_Passage shown_:
+-------+
740.00119 Control (Italy)/7–3145

No. 1207
Prime Minister Tito and the Yugoslav Minister of Foreign Affairs ( Šubašić ) to President Truman 1

Excellency[:] We take the liberty of addressing ourselves to you in a matter which presses heavily upon our peoples, with the conviction that it will draw your attention.

On the 17th of July of this year, the government of Democratic Federative Yugoslavia through their Minister of Foreign Affairs sent a verbal note no. 1938 to the Embassies of Great Britain and the United States of America in Belgrade. The content of this note concerns the Civil Administration of that part of Julian Venice which is now under Allied Military Administration.

In the enclosed note we particularly stressed that the Agreement of the 9th of June, 1945, which was signed in Belgrade by the Ambassadors of the United States of America and Great Britain2 and by the Yugoslav Minister of Foreign Affairs, contains in its 3rd article the following clause:

“Use will be made of any Yugoslav civil administration which is already set up and which in the view of the Supreme Allied Commander is working satisfactorily”.

This clause of the said Agreement rests upon the fact that the territory which is now under Allied Military Administration, is liberated territory, inhabited mostly by a population which has given proof of its limitless devotion to the Allied cause, and which is not merely occupied territory. The elevated principles proclaimed by the great Allies during the course of the war not only command the respect of democratic institutions in the liberated regions but also the active help of the Allies in order to create and, where they already exist, to develop these institutions.

During the sanguinary four years struggle against Fascism in which, in addition to the Slovene inhabitants, Italians from Julian Venice participated in great numbers, democratic institutions arose and developed and attained their highest degree only when Fascism was [Page 1215] crushed and the people had full opportunity of building up their democratic administration.

With various measures undertaken by the Allied Military Authority, the democratic development of Julian Venice was brought to a stand-still. In abolishing some democratic institutions, reinstating the legal order based on laws which were in force up to the 8th of September, 1943, the decrees issued by the Allied Military Authorities resulted in the substitution of an administration based upon democratic principles, by a regime in which fascist laws, fascist institutions and fascist administrators prevail.
+-------+
_Records supplied_:
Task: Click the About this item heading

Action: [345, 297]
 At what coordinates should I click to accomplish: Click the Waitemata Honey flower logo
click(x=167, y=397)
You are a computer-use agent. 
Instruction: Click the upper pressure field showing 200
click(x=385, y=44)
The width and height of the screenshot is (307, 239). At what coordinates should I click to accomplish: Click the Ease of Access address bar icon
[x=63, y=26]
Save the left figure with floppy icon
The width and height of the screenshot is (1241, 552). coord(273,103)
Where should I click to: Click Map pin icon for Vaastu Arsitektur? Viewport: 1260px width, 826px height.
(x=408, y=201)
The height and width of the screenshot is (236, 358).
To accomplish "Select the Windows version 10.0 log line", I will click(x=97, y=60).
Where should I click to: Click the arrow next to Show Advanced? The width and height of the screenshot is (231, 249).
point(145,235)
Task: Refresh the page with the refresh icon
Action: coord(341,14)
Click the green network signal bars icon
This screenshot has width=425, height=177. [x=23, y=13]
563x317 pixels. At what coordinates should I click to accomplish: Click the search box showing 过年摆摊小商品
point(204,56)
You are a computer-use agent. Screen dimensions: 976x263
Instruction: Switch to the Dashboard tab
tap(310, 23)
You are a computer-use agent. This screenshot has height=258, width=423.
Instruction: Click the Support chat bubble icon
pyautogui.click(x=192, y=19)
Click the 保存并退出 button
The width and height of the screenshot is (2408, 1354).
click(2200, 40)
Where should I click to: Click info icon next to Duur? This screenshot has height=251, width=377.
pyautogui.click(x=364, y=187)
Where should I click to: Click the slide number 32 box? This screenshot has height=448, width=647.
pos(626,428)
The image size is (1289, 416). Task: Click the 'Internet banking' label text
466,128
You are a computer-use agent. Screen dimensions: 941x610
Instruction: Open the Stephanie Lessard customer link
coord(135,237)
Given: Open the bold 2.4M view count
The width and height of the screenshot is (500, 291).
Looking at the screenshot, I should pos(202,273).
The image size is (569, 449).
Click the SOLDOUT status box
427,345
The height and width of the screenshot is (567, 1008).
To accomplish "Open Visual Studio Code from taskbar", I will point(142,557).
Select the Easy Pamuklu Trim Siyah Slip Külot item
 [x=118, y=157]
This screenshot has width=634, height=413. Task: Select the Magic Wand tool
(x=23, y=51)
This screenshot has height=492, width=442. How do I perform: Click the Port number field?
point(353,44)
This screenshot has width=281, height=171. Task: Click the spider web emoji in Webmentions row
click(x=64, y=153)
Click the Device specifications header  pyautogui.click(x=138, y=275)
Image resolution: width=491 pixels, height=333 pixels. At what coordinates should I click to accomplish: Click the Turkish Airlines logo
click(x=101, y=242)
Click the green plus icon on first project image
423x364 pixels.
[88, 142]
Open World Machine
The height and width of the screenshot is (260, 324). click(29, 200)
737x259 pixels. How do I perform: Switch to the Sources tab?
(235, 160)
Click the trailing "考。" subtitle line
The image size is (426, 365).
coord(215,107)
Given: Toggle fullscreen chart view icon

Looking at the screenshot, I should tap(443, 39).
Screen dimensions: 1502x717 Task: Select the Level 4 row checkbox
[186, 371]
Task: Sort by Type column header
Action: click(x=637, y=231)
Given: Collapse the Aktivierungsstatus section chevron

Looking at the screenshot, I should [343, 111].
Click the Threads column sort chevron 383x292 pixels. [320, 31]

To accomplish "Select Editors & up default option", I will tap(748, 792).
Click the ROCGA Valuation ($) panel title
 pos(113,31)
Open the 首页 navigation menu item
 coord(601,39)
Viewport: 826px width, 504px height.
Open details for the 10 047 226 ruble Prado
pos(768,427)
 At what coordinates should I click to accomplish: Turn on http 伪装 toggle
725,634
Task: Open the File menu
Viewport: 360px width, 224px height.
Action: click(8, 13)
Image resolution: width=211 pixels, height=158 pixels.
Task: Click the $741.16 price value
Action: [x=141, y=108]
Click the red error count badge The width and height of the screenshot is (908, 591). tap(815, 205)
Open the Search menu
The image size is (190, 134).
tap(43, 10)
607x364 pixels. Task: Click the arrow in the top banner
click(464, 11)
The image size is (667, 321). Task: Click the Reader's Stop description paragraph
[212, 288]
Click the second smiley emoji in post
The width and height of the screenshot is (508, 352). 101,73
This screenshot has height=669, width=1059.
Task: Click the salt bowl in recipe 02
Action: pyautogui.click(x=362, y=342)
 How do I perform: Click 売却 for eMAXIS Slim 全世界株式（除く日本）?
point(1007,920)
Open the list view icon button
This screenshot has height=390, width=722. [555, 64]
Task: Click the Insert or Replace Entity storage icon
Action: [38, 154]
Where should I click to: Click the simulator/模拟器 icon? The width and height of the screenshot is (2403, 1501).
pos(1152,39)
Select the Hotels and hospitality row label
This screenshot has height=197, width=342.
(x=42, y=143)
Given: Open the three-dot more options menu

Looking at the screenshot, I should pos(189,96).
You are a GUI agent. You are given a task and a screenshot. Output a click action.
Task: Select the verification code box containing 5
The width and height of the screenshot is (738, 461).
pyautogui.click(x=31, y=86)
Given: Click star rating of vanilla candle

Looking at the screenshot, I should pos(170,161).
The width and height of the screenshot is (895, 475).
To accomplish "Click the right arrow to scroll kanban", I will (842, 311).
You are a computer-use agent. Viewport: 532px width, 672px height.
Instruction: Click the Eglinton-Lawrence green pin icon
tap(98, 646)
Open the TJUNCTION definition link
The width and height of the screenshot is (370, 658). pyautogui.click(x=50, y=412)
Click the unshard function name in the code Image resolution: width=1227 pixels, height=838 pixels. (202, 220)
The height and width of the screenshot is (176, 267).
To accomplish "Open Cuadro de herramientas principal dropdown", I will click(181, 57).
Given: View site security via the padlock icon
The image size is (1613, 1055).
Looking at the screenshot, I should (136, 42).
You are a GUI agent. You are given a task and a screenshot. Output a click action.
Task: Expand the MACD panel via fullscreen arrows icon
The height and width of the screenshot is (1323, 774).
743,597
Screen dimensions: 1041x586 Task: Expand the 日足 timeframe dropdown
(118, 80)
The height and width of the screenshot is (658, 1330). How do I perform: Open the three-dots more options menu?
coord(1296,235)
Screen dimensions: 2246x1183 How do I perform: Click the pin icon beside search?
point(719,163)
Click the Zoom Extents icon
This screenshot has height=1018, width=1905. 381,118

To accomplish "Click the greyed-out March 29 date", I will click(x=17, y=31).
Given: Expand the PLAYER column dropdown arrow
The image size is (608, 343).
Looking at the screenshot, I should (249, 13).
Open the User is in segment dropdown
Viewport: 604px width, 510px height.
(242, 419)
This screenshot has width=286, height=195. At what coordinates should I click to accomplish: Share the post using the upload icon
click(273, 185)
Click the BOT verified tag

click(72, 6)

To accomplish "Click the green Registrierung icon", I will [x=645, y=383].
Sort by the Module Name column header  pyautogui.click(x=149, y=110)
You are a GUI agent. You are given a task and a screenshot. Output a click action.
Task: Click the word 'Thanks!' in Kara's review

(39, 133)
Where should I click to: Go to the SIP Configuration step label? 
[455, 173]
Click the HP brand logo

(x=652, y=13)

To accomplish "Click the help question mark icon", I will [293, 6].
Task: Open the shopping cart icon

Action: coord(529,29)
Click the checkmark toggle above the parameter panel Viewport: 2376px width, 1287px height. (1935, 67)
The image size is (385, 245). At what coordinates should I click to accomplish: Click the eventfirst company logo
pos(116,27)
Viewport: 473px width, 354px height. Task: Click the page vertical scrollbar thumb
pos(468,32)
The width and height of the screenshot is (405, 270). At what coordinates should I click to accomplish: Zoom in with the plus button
+-------+
_Task instructions_:
(A) Using the letter to President Truman, answer each question briefly:
(i) What number did the verbal note of the 17th of July carry?
(ii) Which article of the Agreement of the 9th of June, 1945, contains the quoted clause on Yugoslav civil administration?
(iii) The Allied decrees reinstated laws that had been in force up to what date?
(B) Write the next few paragraphs of the letter to President Truman, starting right after its final sentence and keeping its formal diplomatic tone.

_Answers to the tasks_:
(A)
(i) No. 1938
(ii) The 3rd article
(iii) The 8th of September, 1943

(B)
The Allied Military Authority in Julian Venice, inasmuch as it was not satisfied with the work of particular organs of the democratic institutions and democratic procedures of changing those organs and, with the approval of the people, of appointing to corresponding posts such persons as would most closely collaborate with the Allied Military Administration.

Therefore, we propose that democratic elections be carried out in this part of Julian Venice which is under Allied Administration, whereby the organs of a civil administration would be chosen in accordance with the democratic aspirations of the people.

It is with the greatest confidence that we await the Peace Conference, which is to bring the final decision on the question of Julian Venice. But, in the meantime, interpreting the wishes of the people concerned—Slovenes as well as Italians—we should desire that to this afflicted, heroic people be returned those liberties which they won through their own sacrifices, so that they may, pending the final decision of the Peace Conference, live under a national administration of their own choosing and creation, in close collaboration with the Allied Military Administration.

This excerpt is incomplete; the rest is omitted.